> _REQUIRED ACTION_
Write out exactly the lines from the one containing "Task: Click the 04月20日" through the last line of the records below, including both.
━━━━━━━━━━━━━━━━━━━━
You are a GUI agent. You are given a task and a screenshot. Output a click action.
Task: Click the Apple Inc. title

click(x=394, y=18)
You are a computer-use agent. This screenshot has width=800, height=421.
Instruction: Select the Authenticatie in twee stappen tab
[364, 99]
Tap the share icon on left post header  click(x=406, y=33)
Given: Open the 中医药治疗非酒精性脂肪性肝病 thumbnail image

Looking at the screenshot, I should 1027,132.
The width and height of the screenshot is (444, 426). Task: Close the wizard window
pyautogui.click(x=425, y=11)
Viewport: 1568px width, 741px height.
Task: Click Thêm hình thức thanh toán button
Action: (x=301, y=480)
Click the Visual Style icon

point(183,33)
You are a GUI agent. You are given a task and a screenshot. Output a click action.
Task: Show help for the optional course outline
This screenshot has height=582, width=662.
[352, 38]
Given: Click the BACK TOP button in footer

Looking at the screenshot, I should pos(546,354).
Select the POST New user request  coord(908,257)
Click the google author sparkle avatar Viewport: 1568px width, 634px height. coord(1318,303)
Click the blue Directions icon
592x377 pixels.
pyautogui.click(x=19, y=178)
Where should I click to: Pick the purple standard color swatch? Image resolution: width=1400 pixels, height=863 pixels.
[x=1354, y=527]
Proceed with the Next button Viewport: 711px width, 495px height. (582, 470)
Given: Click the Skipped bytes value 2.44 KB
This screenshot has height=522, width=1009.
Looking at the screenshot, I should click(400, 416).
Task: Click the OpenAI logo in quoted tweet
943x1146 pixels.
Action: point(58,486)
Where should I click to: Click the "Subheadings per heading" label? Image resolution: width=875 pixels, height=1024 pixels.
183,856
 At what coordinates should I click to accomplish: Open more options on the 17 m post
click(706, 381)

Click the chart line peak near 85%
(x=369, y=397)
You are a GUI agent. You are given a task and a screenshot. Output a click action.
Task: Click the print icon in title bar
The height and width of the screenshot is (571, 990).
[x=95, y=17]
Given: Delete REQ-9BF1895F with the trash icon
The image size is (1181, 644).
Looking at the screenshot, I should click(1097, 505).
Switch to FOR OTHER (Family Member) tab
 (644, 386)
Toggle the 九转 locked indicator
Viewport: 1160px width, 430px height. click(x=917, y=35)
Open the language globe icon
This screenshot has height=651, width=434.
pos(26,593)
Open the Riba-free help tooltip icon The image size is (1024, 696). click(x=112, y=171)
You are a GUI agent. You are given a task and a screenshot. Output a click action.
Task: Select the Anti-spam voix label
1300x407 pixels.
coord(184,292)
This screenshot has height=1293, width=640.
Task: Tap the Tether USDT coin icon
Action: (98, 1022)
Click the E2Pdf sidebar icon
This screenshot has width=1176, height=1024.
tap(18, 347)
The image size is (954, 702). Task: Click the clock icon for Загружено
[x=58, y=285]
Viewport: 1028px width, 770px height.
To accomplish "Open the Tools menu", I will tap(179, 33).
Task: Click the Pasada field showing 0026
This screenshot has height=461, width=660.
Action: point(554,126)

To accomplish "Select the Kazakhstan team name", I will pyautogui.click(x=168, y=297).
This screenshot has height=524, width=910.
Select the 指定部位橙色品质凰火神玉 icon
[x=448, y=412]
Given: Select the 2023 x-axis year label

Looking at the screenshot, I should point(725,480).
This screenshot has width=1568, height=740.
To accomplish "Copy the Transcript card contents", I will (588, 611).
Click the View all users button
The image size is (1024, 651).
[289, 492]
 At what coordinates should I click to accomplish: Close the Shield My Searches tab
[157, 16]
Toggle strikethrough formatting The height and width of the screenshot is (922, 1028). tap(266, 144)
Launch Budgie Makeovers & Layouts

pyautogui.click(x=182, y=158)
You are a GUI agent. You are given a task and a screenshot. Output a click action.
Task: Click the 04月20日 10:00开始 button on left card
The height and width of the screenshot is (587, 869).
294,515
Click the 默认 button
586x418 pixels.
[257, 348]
━━━━━━━━━━━━━━━━━━━━
> _EXERCISE RESPONSE_
Task: Click the 04月20日 10:00开始 button on left card
The height and width of the screenshot is (587, 869).
294,515
Click the 默认 button
586x418 pixels.
[257, 348]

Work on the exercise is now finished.